TRY IT: Nothing but the lines from the one containing "1204x1007 pixels." through the last line of the records below should be copied, exactly and without pictures.

Records from a data collection
= = = =
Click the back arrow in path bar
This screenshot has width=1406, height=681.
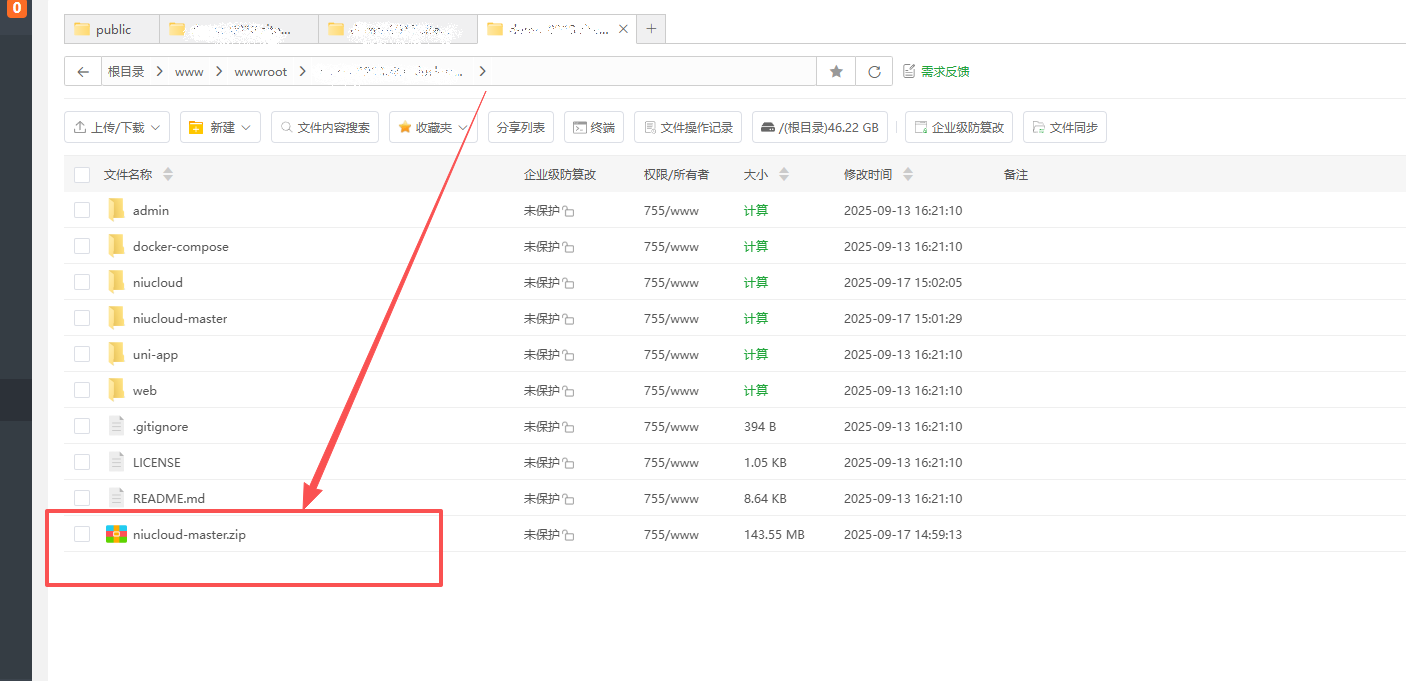83,72
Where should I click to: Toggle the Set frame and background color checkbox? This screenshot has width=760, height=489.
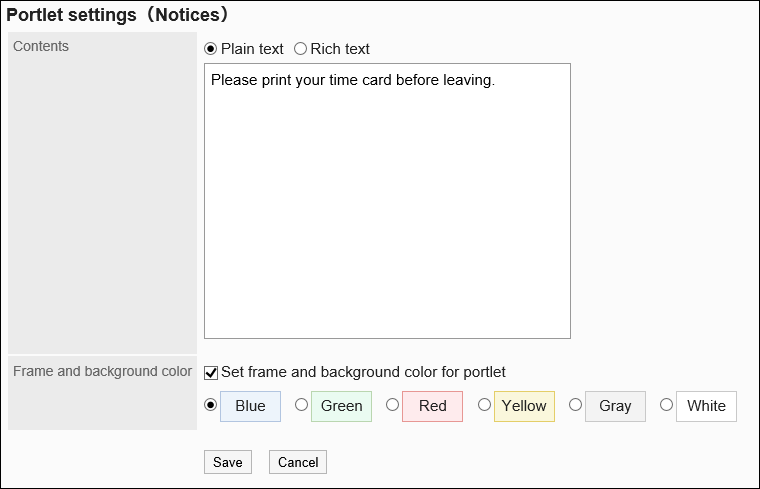tap(211, 373)
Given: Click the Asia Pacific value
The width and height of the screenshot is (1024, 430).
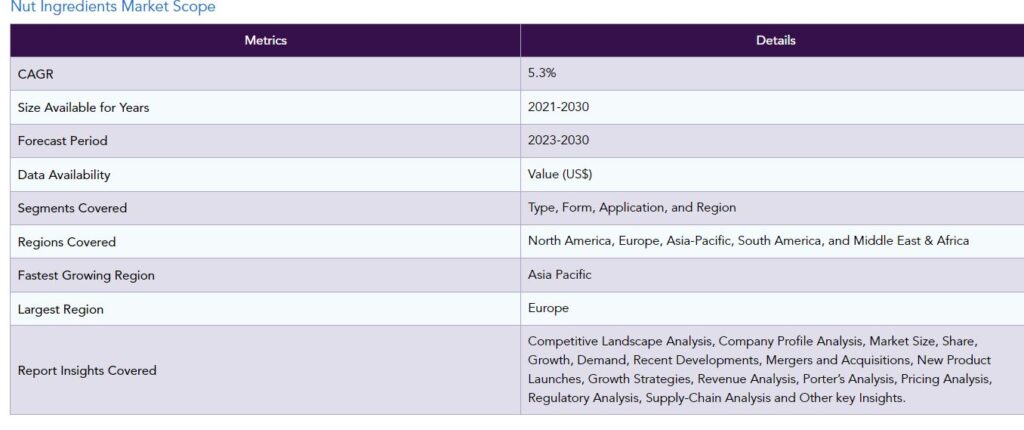Looking at the screenshot, I should (x=560, y=275).
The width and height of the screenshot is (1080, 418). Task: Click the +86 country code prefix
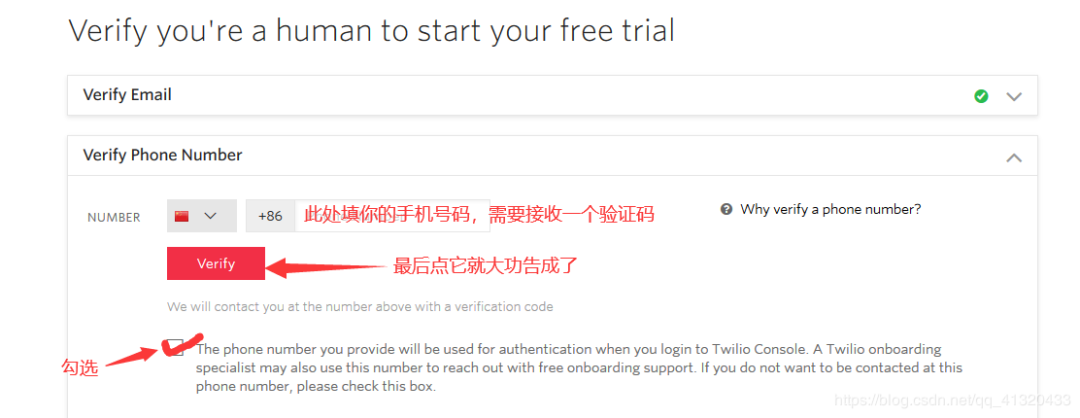[271, 216]
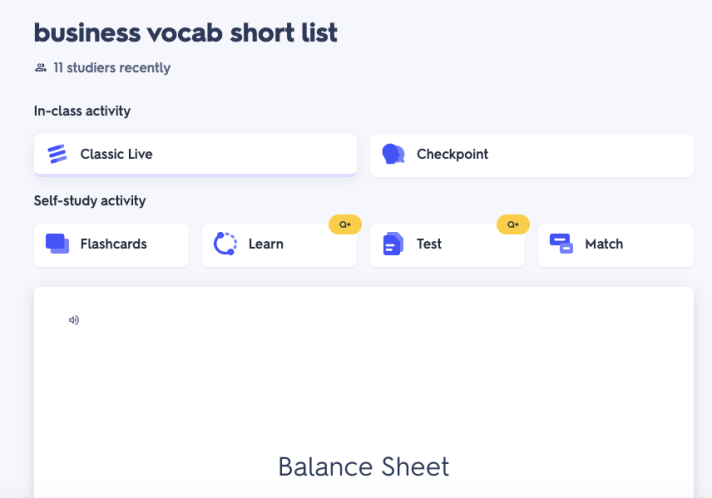The height and width of the screenshot is (498, 712).
Task: Start the Classic Live activity
Action: click(116, 154)
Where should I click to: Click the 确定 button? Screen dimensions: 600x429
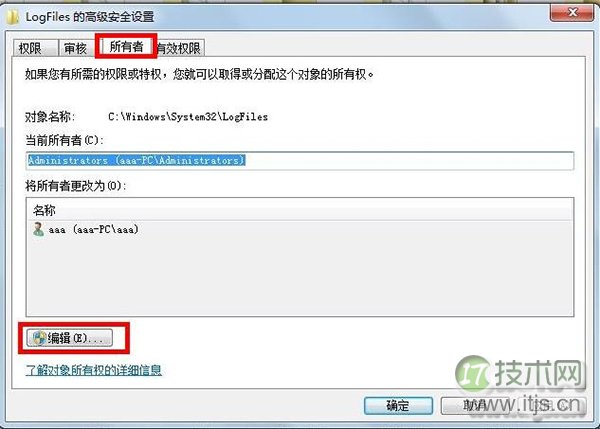pyautogui.click(x=398, y=405)
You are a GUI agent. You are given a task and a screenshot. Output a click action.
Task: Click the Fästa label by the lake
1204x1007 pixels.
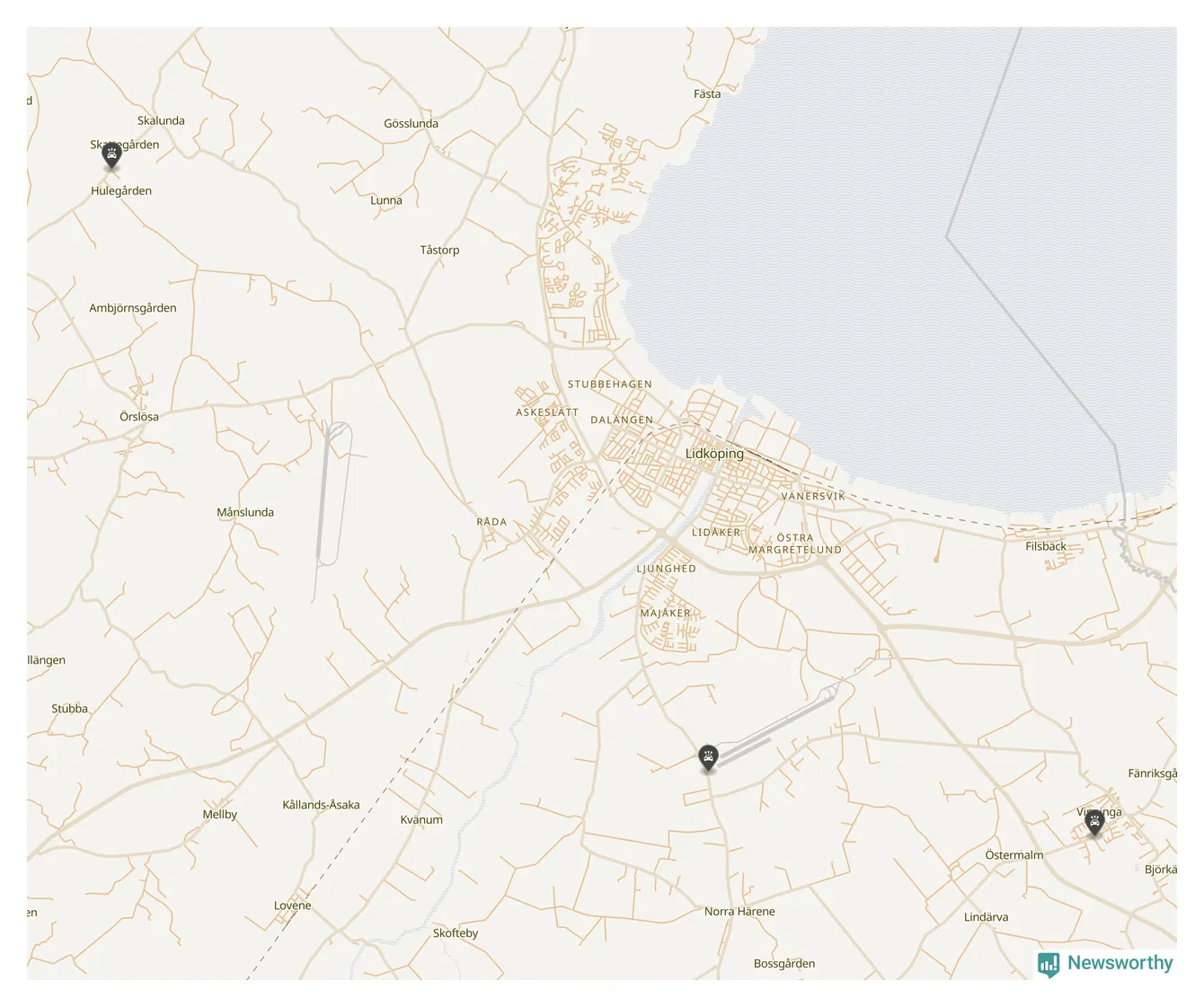707,93
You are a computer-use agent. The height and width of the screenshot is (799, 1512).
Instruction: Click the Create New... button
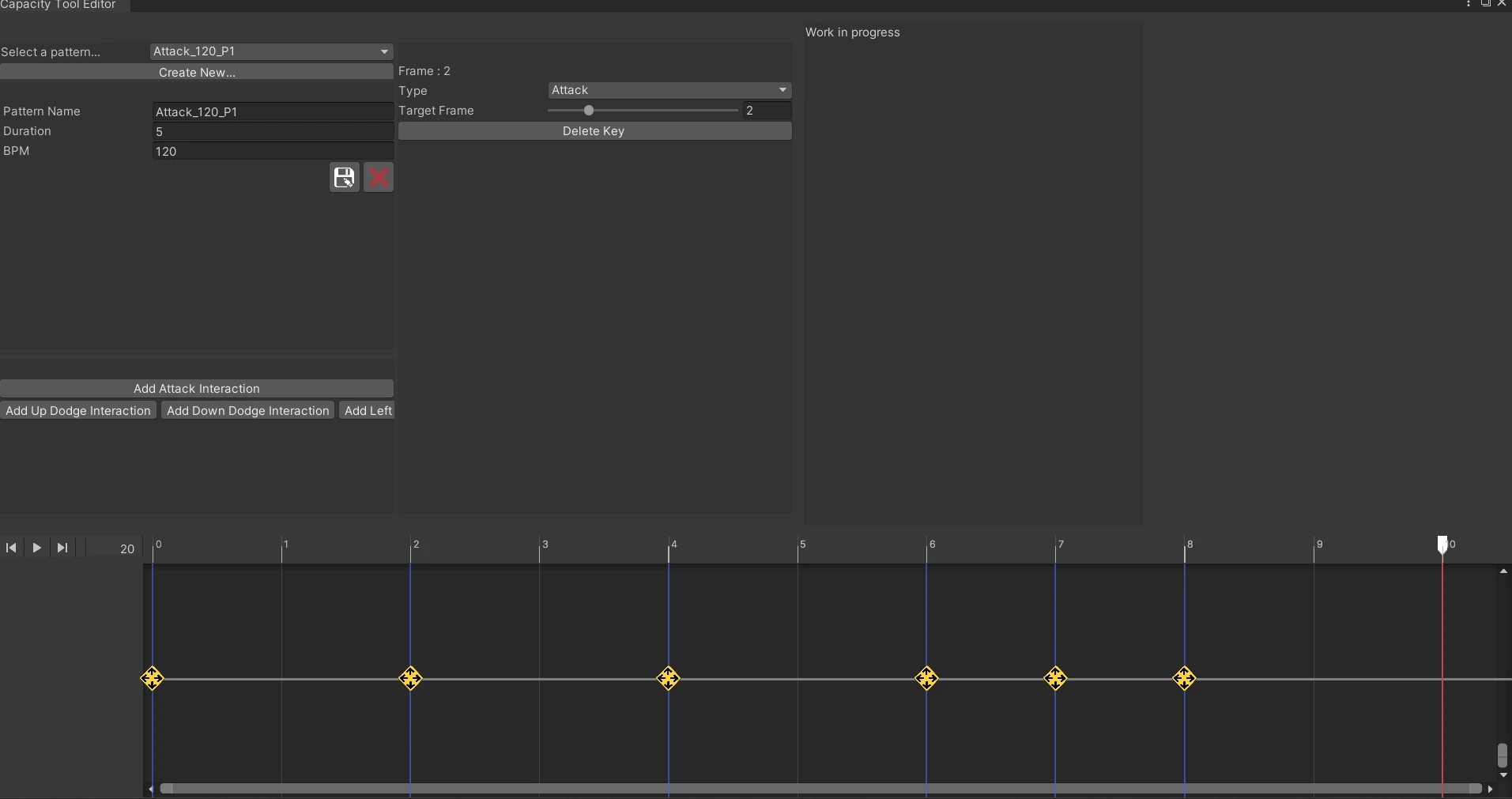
= = = =
COMPLETED TASK:
1204x1007 pixels.
707,93
You are a computer-use agent. The height and width of the screenshot is (799, 1512).
Instruction: Click the Create New... button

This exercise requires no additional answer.